All of that said though, I wouldn’t count on web pages as we know them today being around in 20 years. Whether the content we view is designing itself specifically for us or we are simply uploading new information to our brains matrix style, web pages (and therefore web design as we know it today) has an impending expiration date.
Where Does This Leave Web Designers in the WordPress Community?
I don’t see any other way of putting it, so I’ll just say it. If you’re a web designer you’ll probably have to get another job. But don’t worry, so will content writers (like me) and a whole slew of other people. As conscious computing and contextual computing get more and more advanced, it will drastically change the way we create and interact with content/data forever.

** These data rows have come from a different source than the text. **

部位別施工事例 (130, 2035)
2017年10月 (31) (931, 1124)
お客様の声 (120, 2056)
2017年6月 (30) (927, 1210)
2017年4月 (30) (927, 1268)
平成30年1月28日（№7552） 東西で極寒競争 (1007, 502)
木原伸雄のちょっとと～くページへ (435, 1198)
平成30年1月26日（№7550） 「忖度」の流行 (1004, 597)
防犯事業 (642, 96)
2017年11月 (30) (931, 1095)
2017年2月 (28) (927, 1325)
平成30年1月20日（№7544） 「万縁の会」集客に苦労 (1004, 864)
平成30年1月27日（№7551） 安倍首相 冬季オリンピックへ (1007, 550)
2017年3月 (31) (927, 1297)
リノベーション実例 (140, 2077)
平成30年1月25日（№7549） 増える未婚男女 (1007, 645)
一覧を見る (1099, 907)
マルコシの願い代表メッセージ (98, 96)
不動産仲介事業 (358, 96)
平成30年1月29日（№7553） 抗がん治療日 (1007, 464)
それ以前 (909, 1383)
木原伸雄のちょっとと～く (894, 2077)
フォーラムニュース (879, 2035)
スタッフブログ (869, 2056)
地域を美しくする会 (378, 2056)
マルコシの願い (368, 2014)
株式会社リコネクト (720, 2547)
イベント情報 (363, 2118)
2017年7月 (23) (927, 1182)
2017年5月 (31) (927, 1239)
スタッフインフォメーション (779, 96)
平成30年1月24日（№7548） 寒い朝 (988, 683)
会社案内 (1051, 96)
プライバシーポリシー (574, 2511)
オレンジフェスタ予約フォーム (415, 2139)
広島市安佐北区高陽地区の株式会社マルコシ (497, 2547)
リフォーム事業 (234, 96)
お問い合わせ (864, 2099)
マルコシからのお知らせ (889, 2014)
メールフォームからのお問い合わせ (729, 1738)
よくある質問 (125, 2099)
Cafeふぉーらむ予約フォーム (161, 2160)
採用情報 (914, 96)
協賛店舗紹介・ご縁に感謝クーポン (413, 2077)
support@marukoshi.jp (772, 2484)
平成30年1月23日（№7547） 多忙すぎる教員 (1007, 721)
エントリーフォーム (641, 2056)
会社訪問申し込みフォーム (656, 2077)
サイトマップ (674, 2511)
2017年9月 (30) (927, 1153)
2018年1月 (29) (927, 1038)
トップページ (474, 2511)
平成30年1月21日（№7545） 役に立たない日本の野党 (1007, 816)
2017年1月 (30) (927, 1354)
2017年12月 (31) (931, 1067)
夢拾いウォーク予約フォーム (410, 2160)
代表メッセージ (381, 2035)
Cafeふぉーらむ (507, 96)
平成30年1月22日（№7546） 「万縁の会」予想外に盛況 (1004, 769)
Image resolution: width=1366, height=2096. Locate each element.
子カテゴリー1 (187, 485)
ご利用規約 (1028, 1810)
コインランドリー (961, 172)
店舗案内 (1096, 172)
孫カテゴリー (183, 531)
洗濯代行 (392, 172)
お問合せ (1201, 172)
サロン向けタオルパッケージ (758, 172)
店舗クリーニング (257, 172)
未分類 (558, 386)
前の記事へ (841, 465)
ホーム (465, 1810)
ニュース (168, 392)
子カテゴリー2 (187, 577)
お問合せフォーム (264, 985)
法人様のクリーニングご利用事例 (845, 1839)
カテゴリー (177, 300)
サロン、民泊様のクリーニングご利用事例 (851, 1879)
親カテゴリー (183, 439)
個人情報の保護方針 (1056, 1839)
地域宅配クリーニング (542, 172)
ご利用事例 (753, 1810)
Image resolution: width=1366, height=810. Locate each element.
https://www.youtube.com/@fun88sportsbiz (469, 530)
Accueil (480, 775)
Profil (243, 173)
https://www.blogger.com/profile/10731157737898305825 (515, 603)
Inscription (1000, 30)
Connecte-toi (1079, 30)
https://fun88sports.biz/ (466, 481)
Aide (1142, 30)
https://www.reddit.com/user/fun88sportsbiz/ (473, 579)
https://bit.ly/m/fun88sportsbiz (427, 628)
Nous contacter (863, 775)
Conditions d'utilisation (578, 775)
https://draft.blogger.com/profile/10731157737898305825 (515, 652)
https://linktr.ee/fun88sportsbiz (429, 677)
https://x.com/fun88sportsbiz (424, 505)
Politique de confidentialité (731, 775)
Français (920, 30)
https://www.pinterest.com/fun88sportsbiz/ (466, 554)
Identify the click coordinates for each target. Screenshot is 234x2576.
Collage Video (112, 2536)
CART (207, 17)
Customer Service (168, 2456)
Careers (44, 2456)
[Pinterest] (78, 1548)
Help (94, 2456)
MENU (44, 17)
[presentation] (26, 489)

WordPress itself will have to change. If it exists at all in 20 years it will be nothing like it is today. If the current direction of WordPress is to morph into an application platform or an operating system for the web, then 20 years from now will take us quite a few steps beyond either of those.
WordPress, in whatever form it takes (or whatever takes its place), might be an open source tool for displaying contextualized content in ways we haven’t even begun to think of yet. As someone who makes a living using and writing about WordPress, that’s kind of scary to think about. But exciting too! After all, we’re not all going to be plopped down in the future with only the knowledge and experience we have now. Instead we’ll be along for the ride, adjusting to and contributing to innovation as it happens, helping to shape the future just as much as it will shape us.